The current online landscape, concludes Sullivan, is "the antithesis of all this—and its mercy-free, moblike qualities when combined with a moral panic are, quite frankly, terrifying."
Yes, only the government can censor speech, if you use the strictest definition of censorship. But that's a narrow, impoverished, and flatly wrong way to think about free expression. Governments have less power than ever to keep us from talking freely among ourselves, and traditional cultural, religious, and media gatekeepers exert less and less control too, thanks be to the internet and other forces. More different voices and perspectives are being heard than at any time in my lifetime, even as (or maybe because) different factions are trying to shut down speech and ideas they don't like. Especially in a moment when Donald Trump, Joe Biden, Elizabeth Warren, and Josh Hawley are all calling for major changes to Section 230 of the Communications Decency Act, we need to be on high alert for attempts by the government to suppress speech. But we also need to battle attempts by online platforms and interest groups and individuals to shut down speech and thought in less-legalistic ways. There is only ever as much room for debate as we insist on.
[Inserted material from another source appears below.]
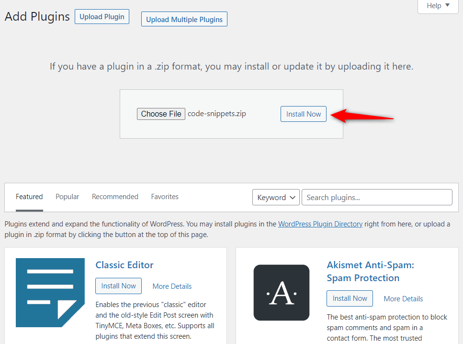The width and height of the screenshot is (463, 344).
Task: Install the Classic Editor plugin
Action: pos(119,286)
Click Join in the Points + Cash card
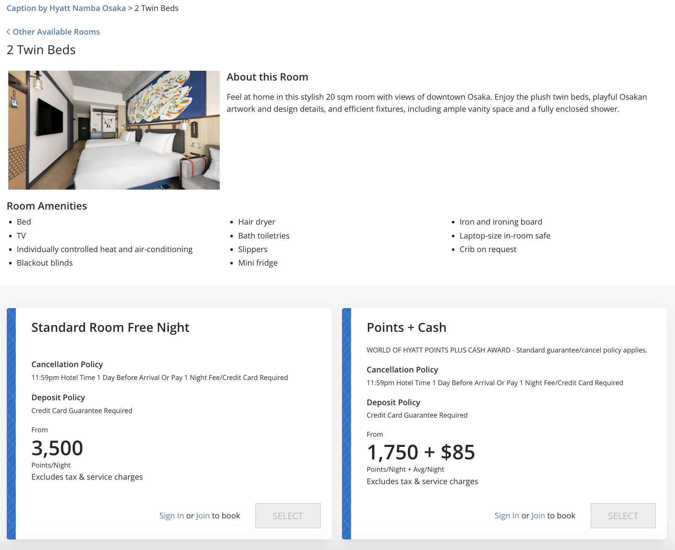This screenshot has width=675, height=550. (x=538, y=516)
More than ever, we need to promote what Greg Lukianoff has called a "culture of free speech," in which we all fight like hell for our visions of the good society to carry the day while recognizing the need and even the duty of protecting the expression of those with whom we disagree. With all its strictures and claustrophobia, curbside service is terrible enough when it comes to shopping for clothes and booze. It's far, far worse if we lock down our minds as well.